BLOCCO DI TESTO:
Che fatica il digitale (ma solo sul lavoro)

Resistenza a utilizzare nuove tecnologie e timore di ‘essere controllati’: quante volte abbiamo sentito queste espressioni? A quanto pare anche in azienda sono sempre più diffuse, soprattutto ora che le imprese devono digitalizzarsi per restare competitive. Ne sanno qualcosa le aziende del Manifatturiero: tra quelle che hanno partecipato agli Stati generali della Meccatronica in Confindustria Bergamo, la questione è emersa in particolare durante la tavola rotonda dal titolo Digitalizzare e interconnettere.

Al giorno d’oggi la digitalizzazione non è più un tema da poter valutare di prendere in considerazione: è una rivoluzione globale che, semplicemente, sta avvenendo e che interessa non solo le organizzazioni, i mercati e l’economia in generale, ma anche la vita privata delle persone. Social network, geolocalizzazione e App dalle più svariate funzionalità sono strumenti diventati ormai parte del quotidiano. Eppure è solo pensando al lavoro che le nuove tecnologie suscitano perplessità e sconforto. Sono soprattutto le generazioni più adulte a opporre resistenza, scoraggiate dalla fatica di apprendere nuovi strumenti e nuove modalità.

Una ricerca del Centro studi ImpresaLavoro realizzata sull’elaborazione di dati Istat, Eurostat e Unioncamere evidenzia che i 41,5% dei giovani tra i 20-24 anni possiede un livello di competenze digitali avanzate, insieme con i ragazzi tra i 16-19 anni (36,2%), mentre il livello scende per la fascia 45-54 anni (20,3%) e 65-74 anni (4,4%). A ricoprire un ruolo chiave nella transizione digitale in azienda, allora, potrebbero essere proprio i più giovani (i cosiddetti ‘nativi digitali’), gli stessi che, però, le organizzazioni faticano ad assumere. Una problematicità che, secondo il Bollettino del Sistema informativo Excelsior, si protrarrà anche nel 2023: sono infatti 153mila le assunzioni programmate rivolte preferenzialmente ai giovani sotto i 30 anni e per le quali si registra una difficoltà media di reperimento al 48%.

OBIETTIVO 1:
Aggiorna l'elenco in tutto ciò che va dalla riga contenente "Click the Average Ticket Size help icon" fino a quella contenente "[x=458, y=322]", estremi compresi, sostituendo "screenshot" con "capture" e lasciando invariato il resto. Riporta soltanto queste righe.

DATI REGISTRATI:
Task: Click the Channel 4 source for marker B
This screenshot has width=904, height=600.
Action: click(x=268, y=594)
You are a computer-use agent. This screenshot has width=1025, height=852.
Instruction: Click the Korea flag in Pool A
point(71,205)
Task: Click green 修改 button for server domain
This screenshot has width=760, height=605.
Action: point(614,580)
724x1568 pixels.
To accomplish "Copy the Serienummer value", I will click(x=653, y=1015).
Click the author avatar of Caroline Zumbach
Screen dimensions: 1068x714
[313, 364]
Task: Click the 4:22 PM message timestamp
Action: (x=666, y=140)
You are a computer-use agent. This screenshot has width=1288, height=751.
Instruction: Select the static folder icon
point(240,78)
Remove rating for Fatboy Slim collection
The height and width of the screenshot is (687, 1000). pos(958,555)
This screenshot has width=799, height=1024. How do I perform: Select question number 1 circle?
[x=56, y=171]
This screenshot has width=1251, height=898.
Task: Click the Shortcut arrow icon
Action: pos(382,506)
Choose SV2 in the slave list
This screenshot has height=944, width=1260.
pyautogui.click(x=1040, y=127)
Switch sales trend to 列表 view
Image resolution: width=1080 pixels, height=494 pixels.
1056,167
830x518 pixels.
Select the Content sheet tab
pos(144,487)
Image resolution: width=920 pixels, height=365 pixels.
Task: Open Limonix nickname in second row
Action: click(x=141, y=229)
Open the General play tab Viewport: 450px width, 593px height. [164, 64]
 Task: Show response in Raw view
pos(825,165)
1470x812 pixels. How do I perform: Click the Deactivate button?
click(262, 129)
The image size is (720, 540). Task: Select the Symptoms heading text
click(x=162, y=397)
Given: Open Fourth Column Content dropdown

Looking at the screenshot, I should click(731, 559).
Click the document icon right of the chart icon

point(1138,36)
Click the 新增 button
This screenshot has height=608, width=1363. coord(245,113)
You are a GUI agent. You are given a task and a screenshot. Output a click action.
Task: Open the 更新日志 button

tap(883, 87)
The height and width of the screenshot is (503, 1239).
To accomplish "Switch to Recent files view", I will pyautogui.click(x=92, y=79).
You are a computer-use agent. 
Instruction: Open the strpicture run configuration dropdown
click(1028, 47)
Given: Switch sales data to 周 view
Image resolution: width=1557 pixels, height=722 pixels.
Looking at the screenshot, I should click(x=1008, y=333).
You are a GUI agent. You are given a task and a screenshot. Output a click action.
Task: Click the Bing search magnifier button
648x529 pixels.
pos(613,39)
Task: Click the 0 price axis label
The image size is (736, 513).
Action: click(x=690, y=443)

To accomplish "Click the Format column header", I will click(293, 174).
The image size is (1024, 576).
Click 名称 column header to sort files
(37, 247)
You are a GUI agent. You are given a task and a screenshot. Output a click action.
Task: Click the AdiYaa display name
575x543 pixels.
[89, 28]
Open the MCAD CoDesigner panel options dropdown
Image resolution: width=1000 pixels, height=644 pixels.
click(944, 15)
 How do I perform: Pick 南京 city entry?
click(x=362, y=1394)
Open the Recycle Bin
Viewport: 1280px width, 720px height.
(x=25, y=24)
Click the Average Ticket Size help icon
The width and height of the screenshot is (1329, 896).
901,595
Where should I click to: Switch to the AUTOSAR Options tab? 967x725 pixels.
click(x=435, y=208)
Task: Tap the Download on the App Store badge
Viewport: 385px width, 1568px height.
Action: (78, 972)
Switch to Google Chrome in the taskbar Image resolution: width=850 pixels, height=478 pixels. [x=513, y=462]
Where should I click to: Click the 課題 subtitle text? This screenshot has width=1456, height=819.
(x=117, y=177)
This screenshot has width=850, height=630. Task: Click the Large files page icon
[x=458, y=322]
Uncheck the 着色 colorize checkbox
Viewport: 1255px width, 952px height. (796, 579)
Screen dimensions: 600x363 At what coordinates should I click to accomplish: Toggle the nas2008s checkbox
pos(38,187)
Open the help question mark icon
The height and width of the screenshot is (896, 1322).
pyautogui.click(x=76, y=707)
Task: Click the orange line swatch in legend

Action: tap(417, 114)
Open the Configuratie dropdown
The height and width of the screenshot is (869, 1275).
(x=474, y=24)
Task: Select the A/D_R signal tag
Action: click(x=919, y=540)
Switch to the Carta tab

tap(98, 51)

OBIETTIVO 2:
Ricopia dal testo sulla digitalizzazione tutto ciò che va da "Al giorno d’oggi" fino a "e nuove modalità.", senza alcuna modifica.

SOLUZIONE ESERCIZIO 1:
Click the Average Ticket Size help icon
The width and height of the capture is (1329, 896).
901,595
Where should I click to: Switch to the AUTOSAR Options tab? 967x725 pixels.
click(x=435, y=208)
Task: Tap the Download on the App Store badge
Viewport: 385px width, 1568px height.
Action: (78, 972)
Switch to Google Chrome in the taskbar Image resolution: width=850 pixels, height=478 pixels. [x=513, y=462]
Where should I click to: Click the 課題 subtitle text? This capture has width=1456, height=819.
(x=117, y=177)
This capture has width=850, height=630. Task: Click the Large files page icon
[x=458, y=322]

SOLUZIONE ESERCIZIO 2:
Al giorno d’oggi la digitalizzazione non è più un tema da poter valutare di prendere in considerazione: è una rivoluzione globale che, semplicemente, sta avvenendo e che interessa non solo le organizzazioni, i mercati e l’economia in generale, ma anche la vita privata delle persone. Social network, geolocalizzazione e App dalle più svariate funzionalità sono strumenti diventati ormai parte del quotidiano. Eppure è solo pensando al lavoro che le nuove tecnologie suscitano perplessità e sconforto. Sono soprattutto le generazioni più adulte a opporre resistenza, scoraggiate dalla fatica di apprendere nuovi strumenti e nuove modalità.